The MDCK cell line is a fairly simple model of BBB, defined as a surrogate for in vivo permeability studies because of its tight junctions, but it does not have significant levels of any BBB transporter [6]. Because of this, some transfected cell lines of MDCK have been created, such as the MDCK-MDR1, which has the benefits of MDCK’s tight junctions, but incorporates the P-glycoprotein (ABCB1) efflux transporter, or the MDCK-MRP2 cell line, which incorporates the multidrug resistance-associated protein 2 transporter (ABCC2) [44]. On the other hand, hCMEC/D3 cells are much more complex, and, despite being less tight in vitro, they contain many more transporters [34,45]. As such, it is thought that they are the most reliable for obtaining brain profile predictions. However, in this study, it was seen that, as the complexity of the cell line was increased, the predictions deteriorated (Table 4). A potential explanation for this fact is that the proposed PBPK model does not include any active transporter in its differential equations, so all the active components of BBB penetration are summarized in the in vitro parameters employed (P_{app A→B}, P_{app B→A} and f_u,brain), and thus in the three scaling factors. The model would be more physiological if the active components were included in the equations, but the passive pathway with a scaling factor was assumed as a simplification, because only one concentration of each drug was tested, and for modeling the active transport, at least three concentrations of each drug must be studied [21]. Thus, with the scaling factor, an over-parameterization of the model was avoided. Different types of drugs were used in this study (Table S2); some of them with theoretical passive access to the BBB and others of different transporters. In consequence, when the MDCK cell line is used, as it has no transporters, all the scaling factors contain only a passive component. On the other hand, in the other two cell models, the scaling factors vary depending on their transport; the passive drugs will only have these components in their SCs, while the drugs that interact with a transporter will have both the passive and active components in their SCs. Furthermore, the active component of the SC will be different depending on the transporter, so in the hCMEC/D3 cell line, in which there are more transporters, the variability will be greater than in MDCK-MDR1, where the only significant transporter is the P-gp.

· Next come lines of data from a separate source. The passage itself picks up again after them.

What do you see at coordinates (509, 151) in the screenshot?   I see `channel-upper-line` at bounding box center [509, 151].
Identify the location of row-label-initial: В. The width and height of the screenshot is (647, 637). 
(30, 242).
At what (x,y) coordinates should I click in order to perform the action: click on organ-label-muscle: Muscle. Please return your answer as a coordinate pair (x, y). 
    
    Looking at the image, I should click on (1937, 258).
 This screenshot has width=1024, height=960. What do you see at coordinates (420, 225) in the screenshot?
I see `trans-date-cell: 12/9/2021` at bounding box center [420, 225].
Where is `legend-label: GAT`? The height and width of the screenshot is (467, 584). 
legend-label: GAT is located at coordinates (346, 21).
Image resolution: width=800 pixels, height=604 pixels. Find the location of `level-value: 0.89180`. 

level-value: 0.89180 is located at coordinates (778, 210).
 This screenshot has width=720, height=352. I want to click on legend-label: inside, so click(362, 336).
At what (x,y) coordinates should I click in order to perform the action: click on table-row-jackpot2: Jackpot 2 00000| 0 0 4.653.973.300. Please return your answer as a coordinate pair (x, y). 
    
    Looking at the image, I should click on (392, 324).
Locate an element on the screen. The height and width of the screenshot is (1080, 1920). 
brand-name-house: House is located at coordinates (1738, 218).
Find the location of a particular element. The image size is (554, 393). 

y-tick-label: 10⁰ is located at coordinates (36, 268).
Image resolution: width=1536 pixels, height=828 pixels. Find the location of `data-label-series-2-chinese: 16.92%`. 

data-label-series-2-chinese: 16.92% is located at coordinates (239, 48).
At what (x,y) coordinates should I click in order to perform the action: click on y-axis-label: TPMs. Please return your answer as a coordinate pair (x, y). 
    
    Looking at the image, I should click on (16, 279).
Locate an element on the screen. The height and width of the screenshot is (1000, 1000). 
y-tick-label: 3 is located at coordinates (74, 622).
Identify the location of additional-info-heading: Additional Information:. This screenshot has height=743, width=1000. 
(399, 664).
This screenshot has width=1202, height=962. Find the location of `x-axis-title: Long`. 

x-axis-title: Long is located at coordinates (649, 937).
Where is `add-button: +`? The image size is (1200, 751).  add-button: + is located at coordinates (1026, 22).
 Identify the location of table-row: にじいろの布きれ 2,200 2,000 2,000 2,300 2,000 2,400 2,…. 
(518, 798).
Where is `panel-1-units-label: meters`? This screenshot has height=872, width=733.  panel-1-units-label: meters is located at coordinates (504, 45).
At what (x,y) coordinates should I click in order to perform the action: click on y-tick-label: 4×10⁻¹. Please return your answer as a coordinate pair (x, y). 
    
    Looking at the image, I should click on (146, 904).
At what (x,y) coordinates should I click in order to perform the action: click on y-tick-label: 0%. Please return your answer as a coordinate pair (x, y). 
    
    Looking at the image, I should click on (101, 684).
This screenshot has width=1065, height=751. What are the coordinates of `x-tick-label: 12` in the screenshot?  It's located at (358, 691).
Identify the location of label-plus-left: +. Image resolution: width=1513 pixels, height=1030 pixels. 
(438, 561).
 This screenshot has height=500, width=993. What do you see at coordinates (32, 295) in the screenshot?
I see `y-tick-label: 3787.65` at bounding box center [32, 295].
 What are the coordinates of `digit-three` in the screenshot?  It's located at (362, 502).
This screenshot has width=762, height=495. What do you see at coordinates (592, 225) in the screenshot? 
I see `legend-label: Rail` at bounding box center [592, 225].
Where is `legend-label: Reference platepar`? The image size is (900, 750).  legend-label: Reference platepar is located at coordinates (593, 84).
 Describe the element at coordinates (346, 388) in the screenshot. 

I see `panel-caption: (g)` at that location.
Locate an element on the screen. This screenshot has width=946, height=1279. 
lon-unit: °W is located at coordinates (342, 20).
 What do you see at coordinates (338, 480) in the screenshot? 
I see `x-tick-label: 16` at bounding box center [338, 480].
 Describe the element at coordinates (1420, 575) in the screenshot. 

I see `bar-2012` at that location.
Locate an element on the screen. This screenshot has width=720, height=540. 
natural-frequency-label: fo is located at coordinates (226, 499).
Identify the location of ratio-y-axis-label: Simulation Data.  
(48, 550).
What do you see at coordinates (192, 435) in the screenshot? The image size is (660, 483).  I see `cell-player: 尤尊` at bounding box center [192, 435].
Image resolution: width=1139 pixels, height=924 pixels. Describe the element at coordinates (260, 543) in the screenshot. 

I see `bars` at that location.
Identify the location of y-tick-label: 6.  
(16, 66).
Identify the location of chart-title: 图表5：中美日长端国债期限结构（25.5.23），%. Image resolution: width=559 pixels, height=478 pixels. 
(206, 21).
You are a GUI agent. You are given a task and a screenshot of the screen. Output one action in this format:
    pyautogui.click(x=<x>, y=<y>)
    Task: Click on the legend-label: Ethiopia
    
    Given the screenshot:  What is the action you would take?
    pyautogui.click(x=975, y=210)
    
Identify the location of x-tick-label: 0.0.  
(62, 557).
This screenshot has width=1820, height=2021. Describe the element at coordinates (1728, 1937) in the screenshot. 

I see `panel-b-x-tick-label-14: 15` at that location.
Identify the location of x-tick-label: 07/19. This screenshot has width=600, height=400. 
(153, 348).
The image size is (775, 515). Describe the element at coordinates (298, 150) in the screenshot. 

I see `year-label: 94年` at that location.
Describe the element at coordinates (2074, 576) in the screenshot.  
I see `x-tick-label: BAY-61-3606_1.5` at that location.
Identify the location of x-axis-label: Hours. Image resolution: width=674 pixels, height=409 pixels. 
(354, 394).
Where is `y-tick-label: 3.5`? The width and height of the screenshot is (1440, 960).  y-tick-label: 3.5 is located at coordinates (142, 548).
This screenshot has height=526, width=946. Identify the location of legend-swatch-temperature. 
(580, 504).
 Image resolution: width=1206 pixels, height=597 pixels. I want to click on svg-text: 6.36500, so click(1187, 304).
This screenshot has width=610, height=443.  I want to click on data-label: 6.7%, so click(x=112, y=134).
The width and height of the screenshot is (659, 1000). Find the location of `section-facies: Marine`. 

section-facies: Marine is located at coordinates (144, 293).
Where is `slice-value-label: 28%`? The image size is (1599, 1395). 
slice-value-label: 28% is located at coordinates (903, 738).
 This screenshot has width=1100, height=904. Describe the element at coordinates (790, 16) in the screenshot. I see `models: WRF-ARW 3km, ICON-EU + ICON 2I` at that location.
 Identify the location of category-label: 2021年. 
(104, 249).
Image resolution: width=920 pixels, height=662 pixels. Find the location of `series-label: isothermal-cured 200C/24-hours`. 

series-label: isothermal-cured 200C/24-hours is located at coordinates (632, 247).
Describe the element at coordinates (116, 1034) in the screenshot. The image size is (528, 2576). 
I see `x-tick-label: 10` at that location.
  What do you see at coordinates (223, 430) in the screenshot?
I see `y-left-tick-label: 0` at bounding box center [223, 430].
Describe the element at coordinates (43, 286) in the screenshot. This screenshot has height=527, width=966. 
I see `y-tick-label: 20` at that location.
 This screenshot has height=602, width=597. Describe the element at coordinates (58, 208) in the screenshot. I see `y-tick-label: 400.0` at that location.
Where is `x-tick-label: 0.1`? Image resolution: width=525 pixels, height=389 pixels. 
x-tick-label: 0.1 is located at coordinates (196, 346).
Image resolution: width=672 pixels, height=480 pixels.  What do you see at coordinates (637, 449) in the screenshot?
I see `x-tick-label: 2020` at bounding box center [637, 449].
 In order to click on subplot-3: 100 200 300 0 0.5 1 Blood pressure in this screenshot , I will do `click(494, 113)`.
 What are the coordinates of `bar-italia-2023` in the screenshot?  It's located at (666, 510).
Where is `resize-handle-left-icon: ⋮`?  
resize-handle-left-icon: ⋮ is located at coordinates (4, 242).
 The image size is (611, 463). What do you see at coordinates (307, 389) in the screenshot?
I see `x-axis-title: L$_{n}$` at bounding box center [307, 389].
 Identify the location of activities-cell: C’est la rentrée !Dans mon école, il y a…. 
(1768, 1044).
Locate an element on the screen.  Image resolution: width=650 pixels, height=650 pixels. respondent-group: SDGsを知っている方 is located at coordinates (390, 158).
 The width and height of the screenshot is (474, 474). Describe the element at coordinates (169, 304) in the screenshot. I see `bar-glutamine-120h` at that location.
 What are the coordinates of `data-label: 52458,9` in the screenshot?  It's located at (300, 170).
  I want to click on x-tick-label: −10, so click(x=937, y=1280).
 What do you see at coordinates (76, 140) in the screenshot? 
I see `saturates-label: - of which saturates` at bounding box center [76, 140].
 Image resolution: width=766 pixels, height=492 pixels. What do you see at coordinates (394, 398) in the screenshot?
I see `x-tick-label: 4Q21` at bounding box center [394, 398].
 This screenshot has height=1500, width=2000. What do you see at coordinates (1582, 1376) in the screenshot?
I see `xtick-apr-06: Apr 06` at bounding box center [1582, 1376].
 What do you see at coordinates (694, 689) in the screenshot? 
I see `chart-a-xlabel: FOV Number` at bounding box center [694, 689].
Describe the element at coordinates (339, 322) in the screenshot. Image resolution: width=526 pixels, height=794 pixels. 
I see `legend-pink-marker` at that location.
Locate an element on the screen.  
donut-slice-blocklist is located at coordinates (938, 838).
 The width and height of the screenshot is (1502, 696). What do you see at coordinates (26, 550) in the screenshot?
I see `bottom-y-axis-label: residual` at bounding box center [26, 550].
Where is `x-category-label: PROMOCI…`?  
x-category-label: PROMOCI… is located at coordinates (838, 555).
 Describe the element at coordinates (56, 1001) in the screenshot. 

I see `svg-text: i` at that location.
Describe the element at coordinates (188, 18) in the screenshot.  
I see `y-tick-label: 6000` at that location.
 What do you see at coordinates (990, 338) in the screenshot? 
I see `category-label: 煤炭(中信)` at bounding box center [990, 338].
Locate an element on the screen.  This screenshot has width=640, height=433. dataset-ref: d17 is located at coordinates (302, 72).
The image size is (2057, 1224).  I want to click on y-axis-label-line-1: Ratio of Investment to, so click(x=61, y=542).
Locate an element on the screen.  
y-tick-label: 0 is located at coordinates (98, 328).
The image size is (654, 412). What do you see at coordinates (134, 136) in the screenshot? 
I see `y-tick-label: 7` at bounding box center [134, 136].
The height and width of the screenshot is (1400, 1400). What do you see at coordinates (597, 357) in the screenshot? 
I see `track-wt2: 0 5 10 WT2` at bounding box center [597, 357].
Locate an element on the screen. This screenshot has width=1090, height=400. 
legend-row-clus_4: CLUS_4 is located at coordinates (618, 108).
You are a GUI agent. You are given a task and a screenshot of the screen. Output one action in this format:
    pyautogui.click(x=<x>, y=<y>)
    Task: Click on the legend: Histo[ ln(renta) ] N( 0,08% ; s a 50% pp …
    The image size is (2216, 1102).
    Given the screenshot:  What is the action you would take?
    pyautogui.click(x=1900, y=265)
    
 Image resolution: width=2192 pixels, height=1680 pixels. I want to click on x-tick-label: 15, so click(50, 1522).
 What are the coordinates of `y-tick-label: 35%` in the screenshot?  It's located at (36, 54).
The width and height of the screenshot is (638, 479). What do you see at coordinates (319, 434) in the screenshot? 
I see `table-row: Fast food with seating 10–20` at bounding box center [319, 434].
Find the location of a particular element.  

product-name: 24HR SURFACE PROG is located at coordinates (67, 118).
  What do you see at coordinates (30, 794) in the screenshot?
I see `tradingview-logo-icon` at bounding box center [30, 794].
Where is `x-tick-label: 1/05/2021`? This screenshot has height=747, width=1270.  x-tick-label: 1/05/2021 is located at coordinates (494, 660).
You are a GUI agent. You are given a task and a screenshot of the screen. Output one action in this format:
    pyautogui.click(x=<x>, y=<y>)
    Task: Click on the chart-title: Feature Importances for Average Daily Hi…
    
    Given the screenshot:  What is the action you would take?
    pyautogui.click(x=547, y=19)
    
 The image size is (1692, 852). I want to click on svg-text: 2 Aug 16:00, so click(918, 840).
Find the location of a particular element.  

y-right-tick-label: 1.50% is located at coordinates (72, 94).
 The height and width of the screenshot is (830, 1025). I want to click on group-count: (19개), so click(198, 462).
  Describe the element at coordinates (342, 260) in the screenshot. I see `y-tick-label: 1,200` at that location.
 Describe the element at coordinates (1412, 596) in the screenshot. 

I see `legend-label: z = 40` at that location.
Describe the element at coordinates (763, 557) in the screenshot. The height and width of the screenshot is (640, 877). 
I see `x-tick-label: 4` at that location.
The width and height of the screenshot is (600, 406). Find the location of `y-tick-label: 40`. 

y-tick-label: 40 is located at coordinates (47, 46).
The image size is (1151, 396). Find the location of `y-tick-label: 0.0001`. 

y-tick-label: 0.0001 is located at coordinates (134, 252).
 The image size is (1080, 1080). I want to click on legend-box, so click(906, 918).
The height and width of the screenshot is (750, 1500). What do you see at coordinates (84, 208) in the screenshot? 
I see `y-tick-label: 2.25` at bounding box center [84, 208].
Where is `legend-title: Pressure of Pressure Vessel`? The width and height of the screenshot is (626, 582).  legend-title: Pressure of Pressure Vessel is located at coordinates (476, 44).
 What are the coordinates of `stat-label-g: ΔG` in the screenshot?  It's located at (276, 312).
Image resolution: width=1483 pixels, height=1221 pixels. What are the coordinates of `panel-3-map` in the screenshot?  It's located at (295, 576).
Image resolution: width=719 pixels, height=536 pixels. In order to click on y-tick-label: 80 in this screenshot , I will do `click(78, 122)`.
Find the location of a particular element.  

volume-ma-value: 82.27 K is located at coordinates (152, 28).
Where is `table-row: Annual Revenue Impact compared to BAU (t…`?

In summary, in this study, a new PBPK model, which is able to predict the brain profiles of different types of drugs (both passive and substrate of transporters), has been developed for the cell line MDCK. For obtaining a predictive model for the other two cell lines, two future approaches could be followed: (A) introducing the active component of BBB transport into the model or (B) studying more drugs and dividing them into groups depending on the transporter that they bind to, so a different QSPR could be obtained for each transporter acting in the BBB, and its active component would be summarized in each SC.

5. Conclusions

A new semi-physiological mathematical model, which includes the three most important factors in brain delivery (barrier transport, the disposition within the brain and drug–brain binding) and is able to predict brain concentration levels in rats for different drugs, has been developed. The best predictions obtained are those that used in vitro data from the MDCK cell line, so these cells together with the new mathematical model could be used as a screening tool by the pharmaceutical industry when a new treatment for a neurological disorder is developed. The model could also be used with data from other more complex cell lines, such as MDCK-MDR1 or hCMEC/D3, although it has been proven that the influence of transporters can bias their predictions. Additional studies are needed, with drug batteries of different transporter substrates, in order to refine these results.